TASK TO CARRY OUT :: Rewrite the items from the line containing "You are a computer-use" through the end of the items, changing "dropdown" to "menu" and keeping everything else the same. Leave the pictures out of your answer.

===============

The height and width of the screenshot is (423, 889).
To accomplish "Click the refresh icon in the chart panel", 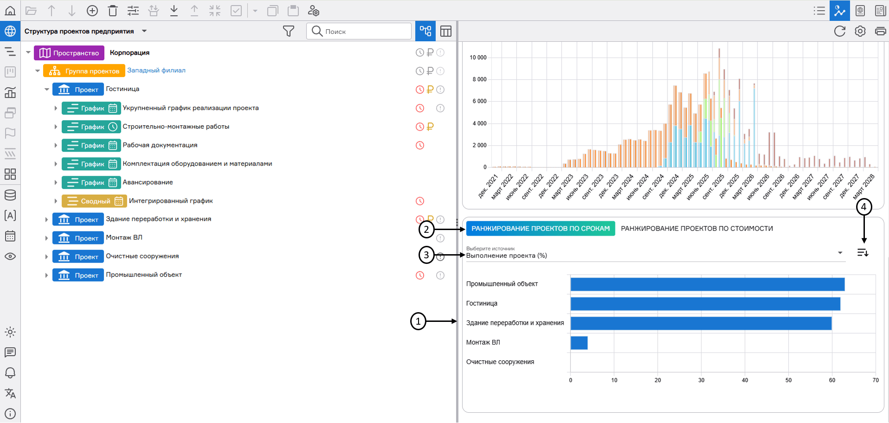I will (x=839, y=31).
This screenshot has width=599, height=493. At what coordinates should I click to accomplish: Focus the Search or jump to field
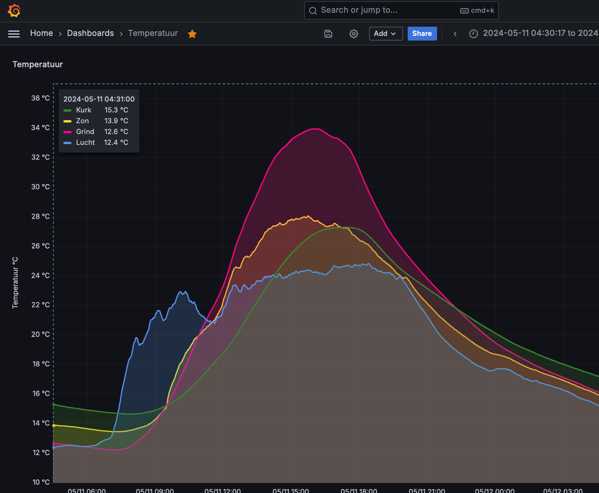(401, 10)
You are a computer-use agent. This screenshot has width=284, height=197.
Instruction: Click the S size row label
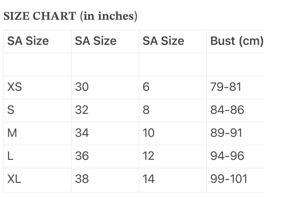pyautogui.click(x=11, y=110)
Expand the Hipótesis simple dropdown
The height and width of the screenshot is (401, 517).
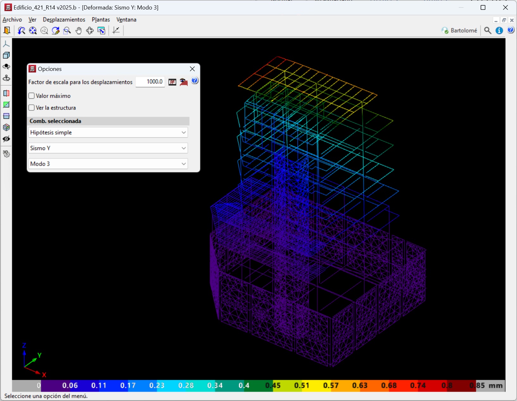point(108,133)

===============

RESULT ::
You are a computer-use agent. This screenshot has width=284, height=197.
Instruction: Click the S size row label
pyautogui.click(x=11, y=110)
Expand the Hipótesis simple menu
The height and width of the screenshot is (401, 517).
point(108,133)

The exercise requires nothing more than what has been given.